The concentration of tumor necrosis factor, a proinflammatory cytokine, is increased in the gastrointestinal mucosa of patents with active Crohn's disease (CD) and ulcerative colitis (UC). Neutralization of tumor necrosis factor decreases the mucosal inflammatory response of adults with CD. Little information is available on the use of monoclonal antibody to tumor necrosis factor (infliximab) in children and adolescents with CD or UC. To evaluate the clinical response and side effects of patients to infliximab. A retrospective review of data regarding 18 pediatric and adolescent patients with active CD (n = 15) and UC (n = 3) poorly controlled with conventional therapy. All patients received one to six intravenous infusions of infliximab 5 mg/kg, while receiving their usual medications. All patients experienced clinical improvement, including decrease in the frequency of stooling and resolution of extraintestinal symptoms such as arthropathy, malaise, and skin manifestations after treatment with infliximab. All but one patient had a documented decrease in the erythrocyte sedimentation rate. Prednisone dosage was tapered in all but two patients, and discontinued in seven patients. Intravenous infusion of infliximab was well tolerated. One patient developed a rash several days after the infusion.
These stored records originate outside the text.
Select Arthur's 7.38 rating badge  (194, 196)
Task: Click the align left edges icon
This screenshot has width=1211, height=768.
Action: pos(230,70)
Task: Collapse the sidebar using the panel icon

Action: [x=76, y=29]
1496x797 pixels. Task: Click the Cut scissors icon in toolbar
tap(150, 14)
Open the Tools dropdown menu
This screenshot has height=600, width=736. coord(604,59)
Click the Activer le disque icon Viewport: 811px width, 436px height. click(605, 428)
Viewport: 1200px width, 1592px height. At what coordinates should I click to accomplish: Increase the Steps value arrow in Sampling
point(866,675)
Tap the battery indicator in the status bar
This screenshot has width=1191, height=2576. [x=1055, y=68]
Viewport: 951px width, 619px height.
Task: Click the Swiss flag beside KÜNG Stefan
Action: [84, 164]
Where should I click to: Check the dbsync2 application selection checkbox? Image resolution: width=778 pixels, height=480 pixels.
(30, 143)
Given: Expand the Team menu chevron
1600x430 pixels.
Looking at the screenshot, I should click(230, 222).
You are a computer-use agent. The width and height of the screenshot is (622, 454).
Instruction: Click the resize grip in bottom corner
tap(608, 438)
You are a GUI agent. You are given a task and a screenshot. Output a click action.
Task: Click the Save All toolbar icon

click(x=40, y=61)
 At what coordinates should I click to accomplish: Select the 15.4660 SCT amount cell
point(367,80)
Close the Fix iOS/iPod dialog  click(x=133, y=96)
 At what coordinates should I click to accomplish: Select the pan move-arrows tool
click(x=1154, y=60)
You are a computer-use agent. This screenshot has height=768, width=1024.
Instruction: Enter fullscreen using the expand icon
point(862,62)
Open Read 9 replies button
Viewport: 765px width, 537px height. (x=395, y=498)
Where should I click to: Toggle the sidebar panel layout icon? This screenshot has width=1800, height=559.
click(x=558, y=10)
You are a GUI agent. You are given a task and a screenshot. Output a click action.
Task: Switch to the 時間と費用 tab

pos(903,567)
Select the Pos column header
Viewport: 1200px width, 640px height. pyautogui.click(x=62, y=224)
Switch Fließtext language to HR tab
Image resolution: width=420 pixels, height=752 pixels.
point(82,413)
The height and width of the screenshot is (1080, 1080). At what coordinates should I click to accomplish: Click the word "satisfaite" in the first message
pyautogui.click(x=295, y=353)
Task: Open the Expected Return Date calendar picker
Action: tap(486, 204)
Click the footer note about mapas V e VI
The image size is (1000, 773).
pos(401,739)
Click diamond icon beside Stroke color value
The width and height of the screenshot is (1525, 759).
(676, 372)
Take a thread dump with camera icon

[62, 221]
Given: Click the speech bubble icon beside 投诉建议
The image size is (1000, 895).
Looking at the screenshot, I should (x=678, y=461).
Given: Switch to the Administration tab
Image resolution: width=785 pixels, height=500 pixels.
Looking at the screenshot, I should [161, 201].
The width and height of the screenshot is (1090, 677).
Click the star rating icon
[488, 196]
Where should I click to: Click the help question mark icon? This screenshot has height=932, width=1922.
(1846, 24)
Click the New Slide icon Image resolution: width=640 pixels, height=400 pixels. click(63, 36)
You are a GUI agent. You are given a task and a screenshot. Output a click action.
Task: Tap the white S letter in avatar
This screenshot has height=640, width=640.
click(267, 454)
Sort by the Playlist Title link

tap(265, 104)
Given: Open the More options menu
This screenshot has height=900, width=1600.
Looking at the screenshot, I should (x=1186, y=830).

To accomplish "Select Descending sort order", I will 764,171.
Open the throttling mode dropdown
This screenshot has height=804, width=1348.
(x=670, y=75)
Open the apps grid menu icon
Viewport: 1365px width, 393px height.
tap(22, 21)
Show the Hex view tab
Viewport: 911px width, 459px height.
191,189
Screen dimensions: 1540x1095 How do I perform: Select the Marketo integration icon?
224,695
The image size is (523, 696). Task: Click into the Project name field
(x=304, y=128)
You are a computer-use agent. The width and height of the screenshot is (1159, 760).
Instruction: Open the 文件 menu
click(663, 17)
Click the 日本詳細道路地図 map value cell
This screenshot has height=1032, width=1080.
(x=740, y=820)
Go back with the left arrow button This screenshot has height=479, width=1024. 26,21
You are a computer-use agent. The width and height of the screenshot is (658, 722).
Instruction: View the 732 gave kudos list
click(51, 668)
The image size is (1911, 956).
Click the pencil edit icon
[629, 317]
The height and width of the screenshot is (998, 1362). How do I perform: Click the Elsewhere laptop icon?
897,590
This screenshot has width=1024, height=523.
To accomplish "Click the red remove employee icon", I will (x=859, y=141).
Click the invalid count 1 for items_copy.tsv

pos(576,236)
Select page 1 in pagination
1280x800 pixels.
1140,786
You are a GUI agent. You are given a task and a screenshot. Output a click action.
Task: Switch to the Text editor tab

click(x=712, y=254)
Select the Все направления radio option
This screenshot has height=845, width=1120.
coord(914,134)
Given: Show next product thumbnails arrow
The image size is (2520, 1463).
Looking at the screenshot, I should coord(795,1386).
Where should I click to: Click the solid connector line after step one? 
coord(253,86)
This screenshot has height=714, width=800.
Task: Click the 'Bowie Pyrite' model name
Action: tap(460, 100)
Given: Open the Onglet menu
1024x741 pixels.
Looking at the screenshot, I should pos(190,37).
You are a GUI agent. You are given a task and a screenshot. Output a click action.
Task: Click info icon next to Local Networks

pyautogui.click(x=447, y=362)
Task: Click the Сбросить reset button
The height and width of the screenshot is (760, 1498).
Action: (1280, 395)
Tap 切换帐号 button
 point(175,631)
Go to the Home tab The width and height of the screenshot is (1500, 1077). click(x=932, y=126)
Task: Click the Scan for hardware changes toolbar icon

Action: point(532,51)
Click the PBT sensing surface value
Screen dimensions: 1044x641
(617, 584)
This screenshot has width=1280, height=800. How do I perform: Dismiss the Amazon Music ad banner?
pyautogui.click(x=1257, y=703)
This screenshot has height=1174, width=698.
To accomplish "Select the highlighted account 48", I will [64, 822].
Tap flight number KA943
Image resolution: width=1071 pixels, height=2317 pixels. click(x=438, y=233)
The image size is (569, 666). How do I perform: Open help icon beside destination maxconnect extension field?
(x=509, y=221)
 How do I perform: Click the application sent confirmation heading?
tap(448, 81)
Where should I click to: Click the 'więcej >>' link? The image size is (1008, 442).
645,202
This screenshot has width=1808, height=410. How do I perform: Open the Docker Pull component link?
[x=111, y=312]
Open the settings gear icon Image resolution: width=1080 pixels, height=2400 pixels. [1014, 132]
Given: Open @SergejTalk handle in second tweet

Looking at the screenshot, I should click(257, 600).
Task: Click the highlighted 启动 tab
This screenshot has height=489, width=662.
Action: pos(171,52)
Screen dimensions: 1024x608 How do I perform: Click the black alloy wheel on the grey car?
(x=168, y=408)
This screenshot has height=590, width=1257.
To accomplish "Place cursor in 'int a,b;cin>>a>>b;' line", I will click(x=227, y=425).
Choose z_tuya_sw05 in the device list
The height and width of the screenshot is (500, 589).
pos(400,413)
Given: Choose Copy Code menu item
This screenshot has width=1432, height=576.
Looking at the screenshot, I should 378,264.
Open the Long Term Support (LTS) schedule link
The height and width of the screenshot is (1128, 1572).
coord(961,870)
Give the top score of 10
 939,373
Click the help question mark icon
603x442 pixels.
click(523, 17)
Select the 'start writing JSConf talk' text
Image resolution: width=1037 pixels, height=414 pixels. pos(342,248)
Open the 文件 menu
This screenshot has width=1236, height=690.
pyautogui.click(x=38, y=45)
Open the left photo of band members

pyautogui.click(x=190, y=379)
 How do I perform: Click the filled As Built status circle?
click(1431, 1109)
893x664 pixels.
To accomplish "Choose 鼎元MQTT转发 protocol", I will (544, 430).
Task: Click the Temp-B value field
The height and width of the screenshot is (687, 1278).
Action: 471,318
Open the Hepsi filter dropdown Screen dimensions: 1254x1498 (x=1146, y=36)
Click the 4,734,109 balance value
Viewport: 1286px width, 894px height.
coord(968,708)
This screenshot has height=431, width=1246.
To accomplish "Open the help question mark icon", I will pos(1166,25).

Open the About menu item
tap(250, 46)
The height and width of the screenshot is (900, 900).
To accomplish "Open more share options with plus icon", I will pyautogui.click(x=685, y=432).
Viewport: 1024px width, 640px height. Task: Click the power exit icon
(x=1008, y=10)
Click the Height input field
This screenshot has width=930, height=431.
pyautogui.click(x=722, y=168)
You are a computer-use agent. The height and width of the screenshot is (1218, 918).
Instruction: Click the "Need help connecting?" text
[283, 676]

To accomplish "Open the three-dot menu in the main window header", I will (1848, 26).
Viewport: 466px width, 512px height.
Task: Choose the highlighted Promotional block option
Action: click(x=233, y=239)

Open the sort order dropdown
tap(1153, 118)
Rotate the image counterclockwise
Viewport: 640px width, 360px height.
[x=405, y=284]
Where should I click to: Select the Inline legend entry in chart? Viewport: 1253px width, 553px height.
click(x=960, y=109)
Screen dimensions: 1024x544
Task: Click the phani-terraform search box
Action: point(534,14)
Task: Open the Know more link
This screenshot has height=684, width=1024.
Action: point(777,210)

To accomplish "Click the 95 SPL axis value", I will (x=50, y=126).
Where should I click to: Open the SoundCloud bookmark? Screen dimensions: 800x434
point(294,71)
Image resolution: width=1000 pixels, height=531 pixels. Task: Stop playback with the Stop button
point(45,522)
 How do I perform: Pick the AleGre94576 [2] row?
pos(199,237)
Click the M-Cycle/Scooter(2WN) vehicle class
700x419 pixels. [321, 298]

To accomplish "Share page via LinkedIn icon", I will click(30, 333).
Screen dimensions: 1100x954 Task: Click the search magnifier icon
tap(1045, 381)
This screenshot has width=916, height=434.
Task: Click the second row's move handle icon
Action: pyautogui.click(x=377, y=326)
A patient who received six infliximab infusions developed recurrent Staphylococcus aureus infections, as well as septic arthritis and chronic osteomyelitis during the follow-up period, raising the issue of the long-term safety of infliximab. Treatment of our patients with refractory CD and UC with infliximab was associated with remarkable clinical improvement. Although the drug may have an important role in their management, further assessment of long-term safety and efficacy is needed.